Là encore, la mise en scène respecte les obstacles auxquels ils doivent faire face et, autant que faire se peut, prévoient la plupart de leurs arias en devant de scène. Le chef, également très attentif à leurs performances, assure un équilibre parfait entre fosse et plateau, qui n’a rien d’évident dans la luxuriante écriture musicale de Strauss. Notons que les nombreuses « citations » musicales de Strauss sont particulièrement soulignées, les chanteurs entonnant du Monteverdi par exemple.
La basse allemande, professeur de la Haute Ecole de Musique de Karlsruhe, Friedemann Röhlig, incarne un Sir Morosus absolument parfait : vieillard acariâtre qui ne supporte aucun désagrément et martyrise sa gouvernante, l’excellente Christina Niessen, plus vraie que nature, il est en même temps si troublé et décontenancé par les misères que vont lui faire subir la bande de jeunes artistes, qu’il parvient finalement à forcer la sympathie et même l’empathie. On voudrait qu’« ils » arrêtent un peu de le tourmenter quand il s’écroule sur le devant de la scène, sans rien perdre de ses capacités de chanteur mais en pleurant littéralement sur son sort par un très habile mélange de sons, particulièrement crédibles.
La voix accuse bien quelques menues scories et perd un peu de sa transparence par moments, mais sur l’ensemble d’une prestation particulièrement difficile, que de grandes basses comme Hans Hotter sont brillamment interprétée, on doit saluer sans réserve une performance où les graves abyssaux avoisinent avec quelques aigus complexes et où l’incarnation, particulièrement sensible, force d’admiration.

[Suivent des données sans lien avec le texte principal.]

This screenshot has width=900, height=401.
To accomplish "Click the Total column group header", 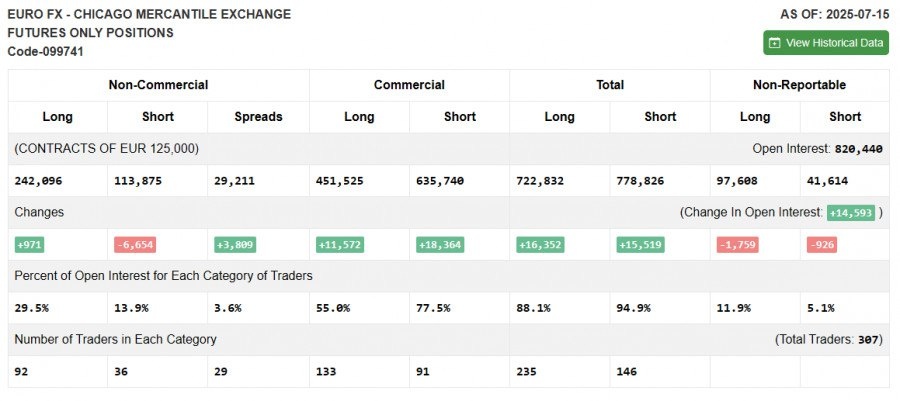I will click(609, 85).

Son « Wie schön ist doch die Musik » final provoque d’ailleurs par son caractère contrasté et profondément humain, l’ovation qu’il récoltera aux saluts.
Face à lui, la soprano colorature grecque Danae Kontora est une merveilleuse Aminta, littéralement époustouflante dans son numéro de « Timida » la femme silencieuse de Morosus qui doit se taire avant d’exploser littéralement à faire trembler les murs (exercice difficile !) ce, durant presque tout le reste de l’opéra, avant de s’apaiser enfin et de redevenir la délicieuse et romantique fiancée du neveu. Bel exploit vocal et scénique où la soprano nous séduit dans tous les emplois de sa superbe voix fine et percutante, aigus dardés et fantaisie à revendre.

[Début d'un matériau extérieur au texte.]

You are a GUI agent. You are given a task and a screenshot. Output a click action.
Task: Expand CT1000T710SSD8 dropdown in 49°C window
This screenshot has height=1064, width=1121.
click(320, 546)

Le barbier, également très présent durant tout l’opéra et doté de quelques airs fameux, est le baryton Tomohiro Takada, Kammersänger de l’opéra de Karlsruhe, habitué de cette scène (et de ses partenaires), à la belle voix chaude, bien projetée et qui passe du parlando propre au style de Strauss à des parties plus lyriques ou plus héroïques sans difficulté aucune.
Le jeune Henry Morosus est interprété par le ténor Eleazar Rodriguez, qui déploie du beau chant ensoleillé dans ce torrent de décibels, et apparait finalement tout à la fois comme le deus-ex-machina du complot contre son oncle, et celui qui fera tout pour calmer le jeu et réussir à amadouer celui qui l’avait déshérité. Il est à noter qu’à soixante-dix ans, Strauss s’est enfin décidé à donner un rôle important à un ténor non sans avoir, quand même, émaillé sa partition de nombreuses difficultés vocales !

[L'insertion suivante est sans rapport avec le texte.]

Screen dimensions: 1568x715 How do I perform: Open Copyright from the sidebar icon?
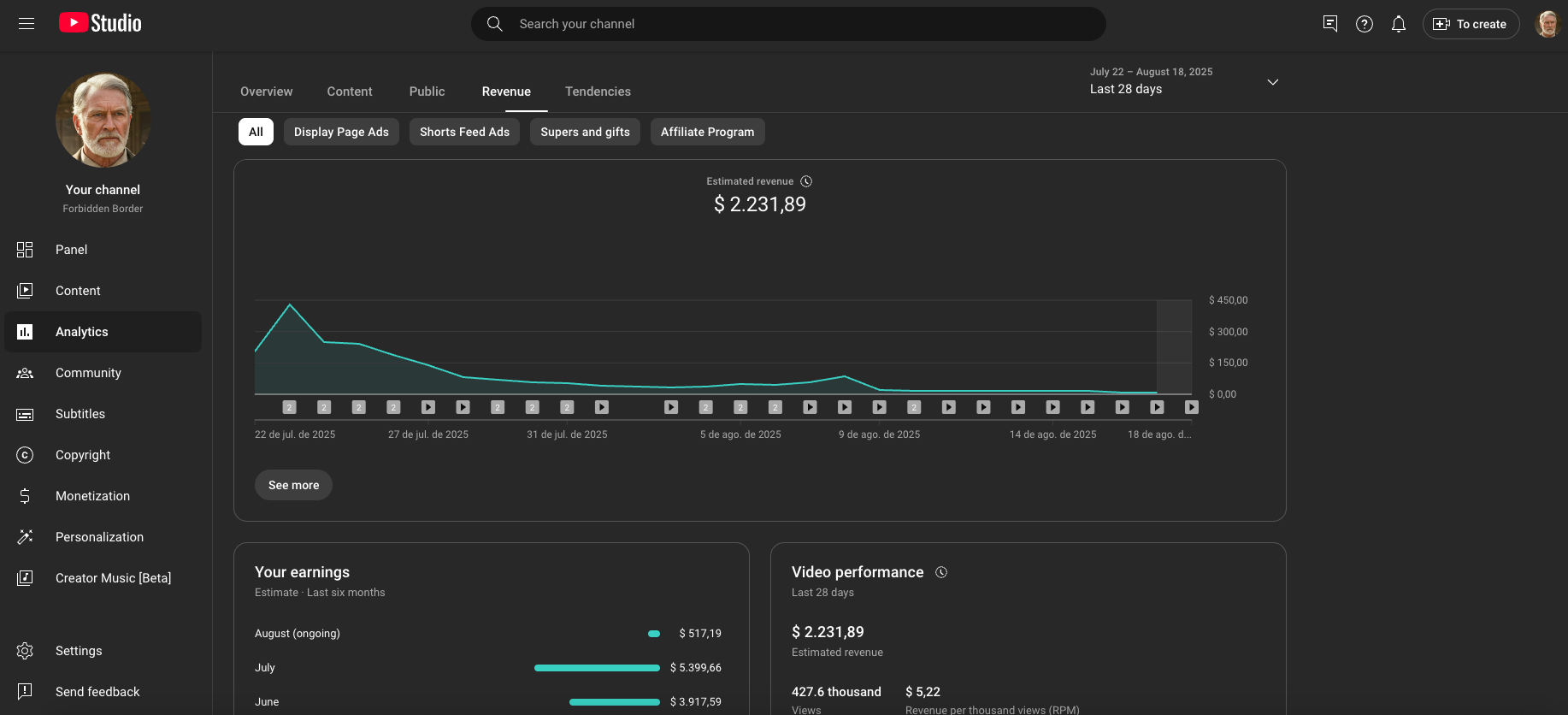point(25,455)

Le cœur de la troupe de chanteurs malicieux et facétieux, est composé de la soprano Henriette Schein (Isotta), la mezzosoprano (franco-allemande) Florence Losseau (Carlotta), des barytons Konstantin Ingenpass (Morbio), Renatus Mészár (Vanuzzi) et Gabriel Fortunas (Farfallo). Seuls, en groupe ou avec les membres de l’Operntruppe de Karlsruhe, ils réalisent nombre d’exploits qui sont au cœur de l’œuvre protéiforme de Strauss, notamment cet ensemble qui forme le grand final burlesque du premier acte, digne de l’écriture rossinienne des fameux « tutti » qui forment l’ossature de son style.
C’est donc un véritable plaisir que de voir cette œuvre passionnante aussi brillamment interprétée dans ce lieu convivial qu’est le théâtre opéra de Karlsruhe, en pleine rénovation par ailleurs, sans que cela n’affecte ni les foyers, cafés, lieux d’accueil du public, ni la vaste salle de concert.